This folder contains Jupyter Notebook files of a recommendation system. There is no frontend in the project due to time constraints. Entering userID and videoID needs to be done manually.
5 datasets are used in this project.
- interactions_100k_with_relationships.csv
- Interaction ID, User ID, PostID, Interaction Type, Interaction Timestamp, Watch Duration
- posts_100k_with_relationships.csv
- Post ID, Tags/Keywords, Category (Reel or Image), UploaderID, Upload Time, Timestamp, Views, Likes, Dislikes, Comments
- users_100k_with_relationships.csv
- UserID, Username, Full Name, Gender, Country, Language Preference, Interests
- TikTok Data.csv (obtained from kaggle)
- UserData.csv (obtained from kaggle)
Note : First 3 datasets are custom generated
1. AllParamsRec.ipynb
This notebook implements a recommendation system that blends posts based on:
- 20% liked by friends: Recommendations based on friends' interactions.
- 30% new: Exploration of potentially interesting unseen content.
- 50% past interactions: Leverages user's past preferences.
2. Top_Users.ipynb
This identifies the top 10 users most similar to a target user using cosine similarity.
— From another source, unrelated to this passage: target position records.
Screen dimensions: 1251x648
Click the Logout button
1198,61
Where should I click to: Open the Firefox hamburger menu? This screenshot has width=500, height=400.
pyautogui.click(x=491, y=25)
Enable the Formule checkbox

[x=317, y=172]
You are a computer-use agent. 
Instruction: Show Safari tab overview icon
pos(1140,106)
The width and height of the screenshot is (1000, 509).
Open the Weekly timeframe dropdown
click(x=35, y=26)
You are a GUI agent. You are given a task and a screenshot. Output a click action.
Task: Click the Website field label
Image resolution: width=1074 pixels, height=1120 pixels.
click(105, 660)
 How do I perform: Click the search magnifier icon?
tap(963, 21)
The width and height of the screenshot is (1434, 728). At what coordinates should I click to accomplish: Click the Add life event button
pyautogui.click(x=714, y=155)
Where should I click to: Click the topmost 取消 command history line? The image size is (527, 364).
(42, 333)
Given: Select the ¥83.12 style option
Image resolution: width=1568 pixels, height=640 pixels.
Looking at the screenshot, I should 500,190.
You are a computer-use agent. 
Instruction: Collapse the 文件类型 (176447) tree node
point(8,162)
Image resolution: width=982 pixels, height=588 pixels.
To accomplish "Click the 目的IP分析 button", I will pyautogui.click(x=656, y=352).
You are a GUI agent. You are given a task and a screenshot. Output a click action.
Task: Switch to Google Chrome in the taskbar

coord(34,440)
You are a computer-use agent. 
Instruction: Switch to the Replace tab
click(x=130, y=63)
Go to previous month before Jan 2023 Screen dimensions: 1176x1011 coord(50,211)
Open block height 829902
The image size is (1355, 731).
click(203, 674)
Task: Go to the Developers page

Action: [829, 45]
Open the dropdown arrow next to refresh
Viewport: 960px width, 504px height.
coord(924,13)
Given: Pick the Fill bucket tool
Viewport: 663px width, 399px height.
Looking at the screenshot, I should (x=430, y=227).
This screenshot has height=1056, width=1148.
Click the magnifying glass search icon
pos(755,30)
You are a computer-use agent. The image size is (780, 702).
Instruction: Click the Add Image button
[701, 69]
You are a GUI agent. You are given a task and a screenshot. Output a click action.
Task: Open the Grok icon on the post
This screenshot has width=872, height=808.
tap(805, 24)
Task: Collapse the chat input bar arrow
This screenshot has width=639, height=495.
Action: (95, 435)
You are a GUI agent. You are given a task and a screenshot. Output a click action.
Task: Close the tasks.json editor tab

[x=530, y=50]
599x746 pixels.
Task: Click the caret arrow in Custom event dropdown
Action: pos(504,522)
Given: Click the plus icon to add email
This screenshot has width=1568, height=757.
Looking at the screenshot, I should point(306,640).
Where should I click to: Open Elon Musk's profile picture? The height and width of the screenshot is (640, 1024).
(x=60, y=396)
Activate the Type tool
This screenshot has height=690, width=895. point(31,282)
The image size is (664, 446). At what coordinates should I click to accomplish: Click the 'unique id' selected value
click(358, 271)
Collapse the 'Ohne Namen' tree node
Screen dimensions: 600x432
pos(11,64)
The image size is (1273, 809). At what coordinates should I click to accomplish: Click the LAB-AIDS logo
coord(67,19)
It utilizes user information such as demographics, interests, and gender. Can be modified to use bio, age, language etc for each user.
3. VideoRecommendation.ipynb
This notebook recommends video content based on transcript similarity. It employs the following techniques:
- CountVectorizer: Creates a numerical representation of the video transcripts, focusing on word frequencies.
- Stemming: Reduces words to their base forms (e.g., "running" and "runs" become "run").
- Cosine Similarity: Measures the similarity between video transcripts based on their word representations.
- Clone this repository to your local machine.
- Install the required Python libraries using
pip install <library_name>. - Open the notebooks in a Jupyter Notebook environment.
- Download and load the datasets in your environment.
- Update the code to point to your specific data paths.
- Run the code cells to execute the recommendation algorithms.
This code is for educational purposes only and may require modifications for specific use cases. The datasets used are provided in the repository.